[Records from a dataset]
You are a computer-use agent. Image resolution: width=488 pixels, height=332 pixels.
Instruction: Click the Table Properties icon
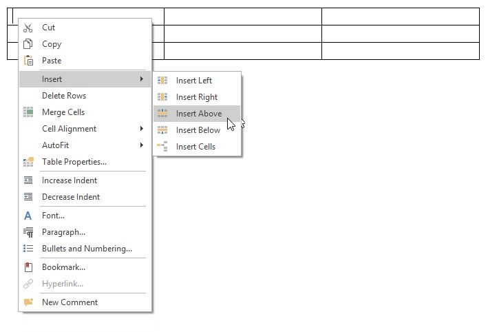pyautogui.click(x=28, y=162)
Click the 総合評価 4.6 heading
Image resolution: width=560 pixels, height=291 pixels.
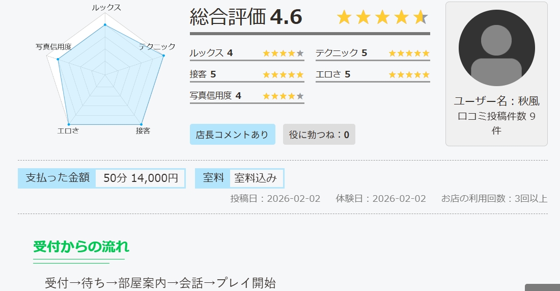[x=246, y=17]
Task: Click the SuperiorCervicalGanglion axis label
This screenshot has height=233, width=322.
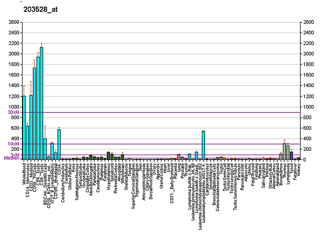Action: [x=133, y=184]
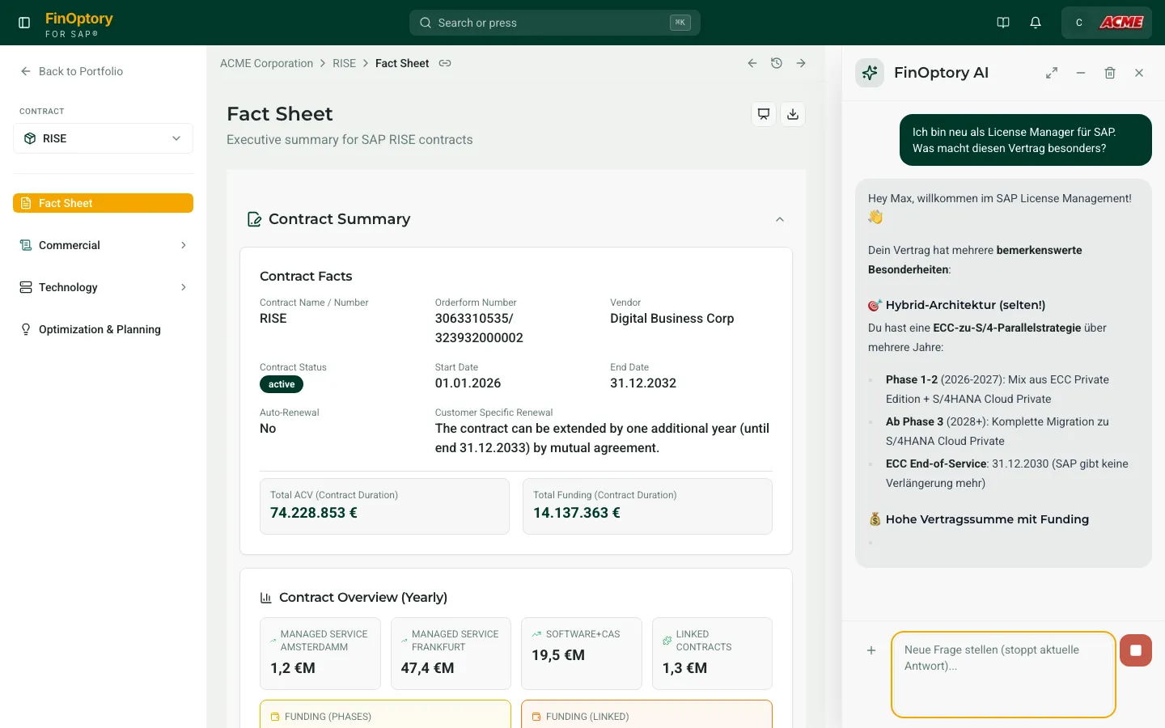Expand the FinOptory AI panel
The image size is (1165, 728).
[x=1052, y=73]
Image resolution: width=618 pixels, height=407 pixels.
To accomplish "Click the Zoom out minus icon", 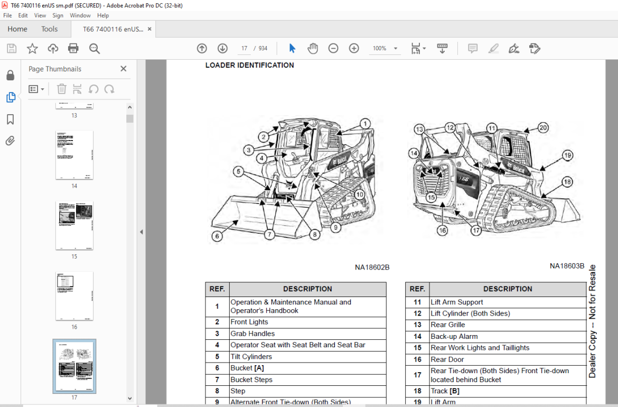I will tap(333, 49).
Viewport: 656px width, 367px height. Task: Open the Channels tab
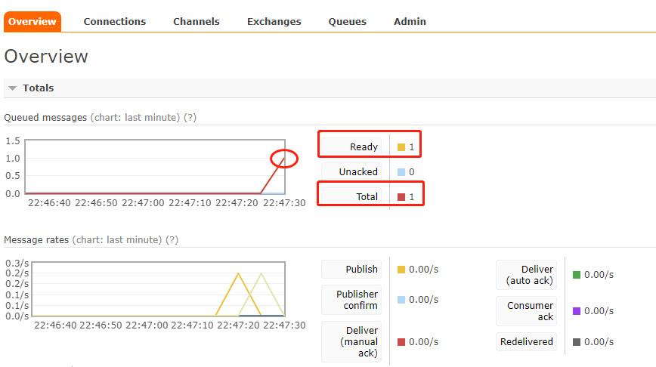pos(196,22)
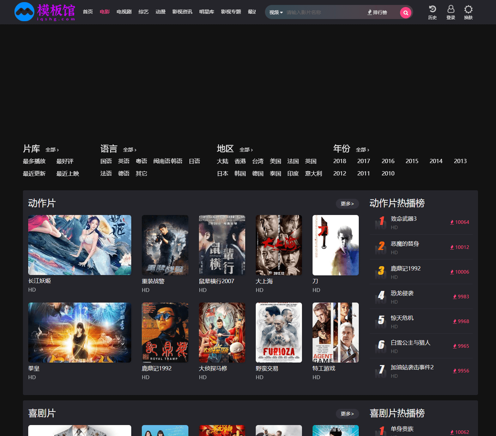Expand all options for 地区 filter

pos(246,150)
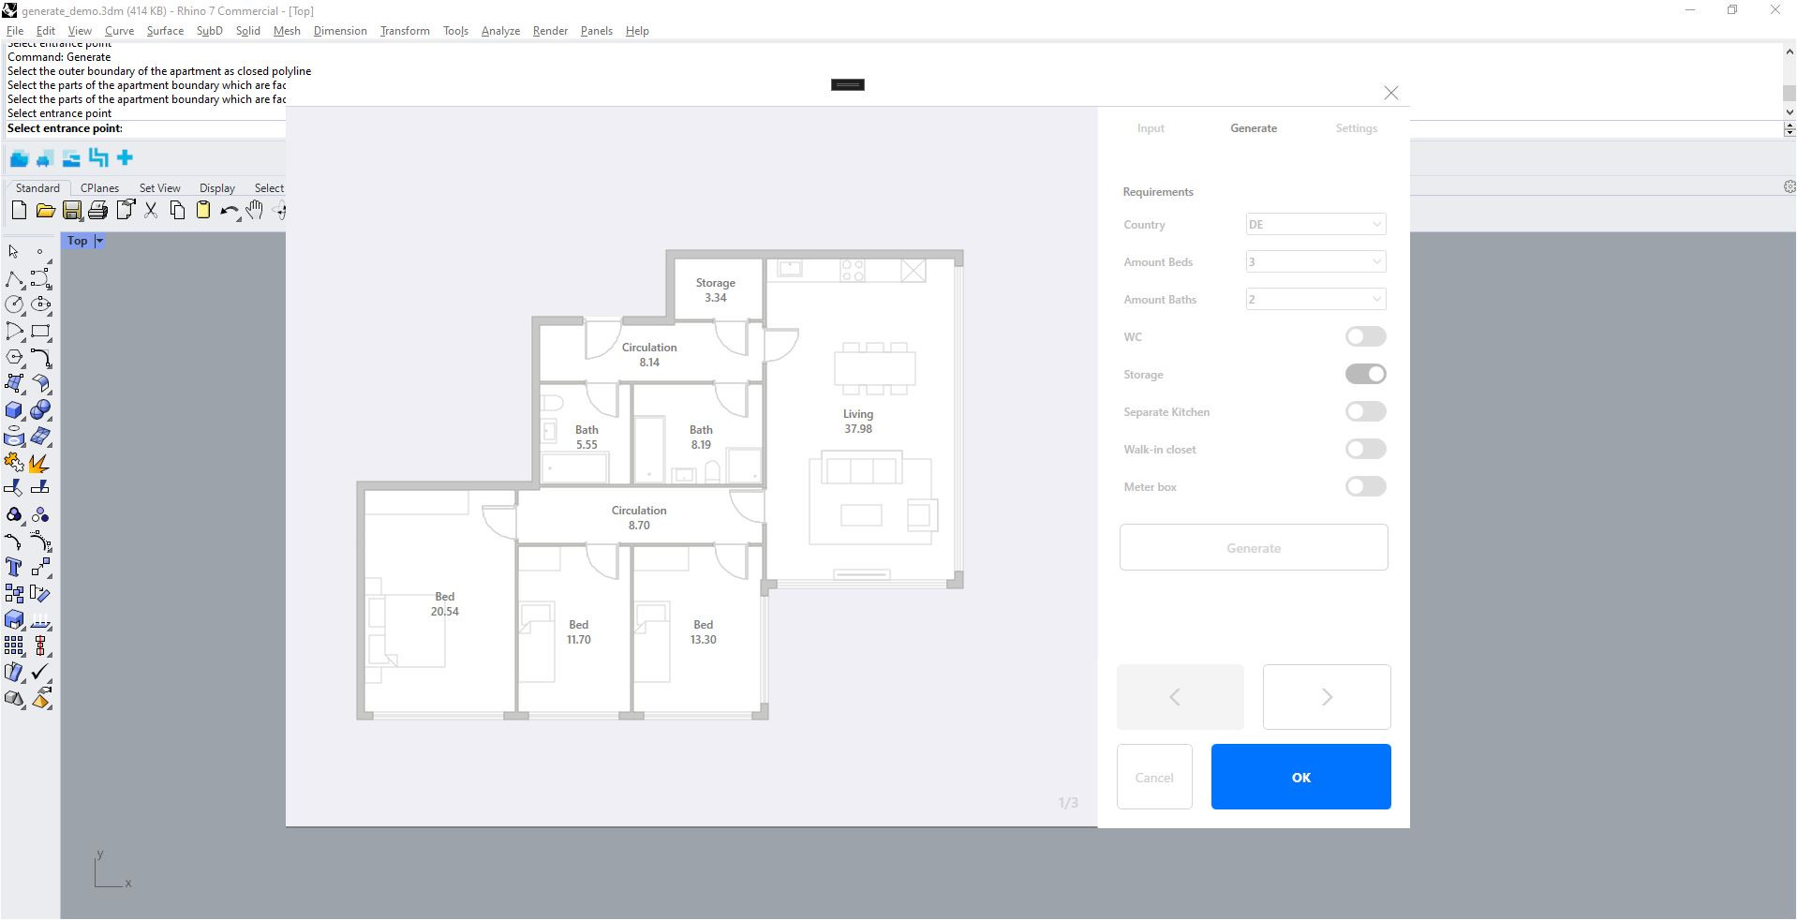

ABOUT THIS TASK: Omitting all pictures, restate word for word the lines from the one containing "Viewport: 656px width, 367px" through the last line of the data.

THE COMPLETED TASK:
Viewport: 656px width, 367px height. Task: Open the Channels tab
pos(196,22)
Expand all options for 地区 filter

pos(246,150)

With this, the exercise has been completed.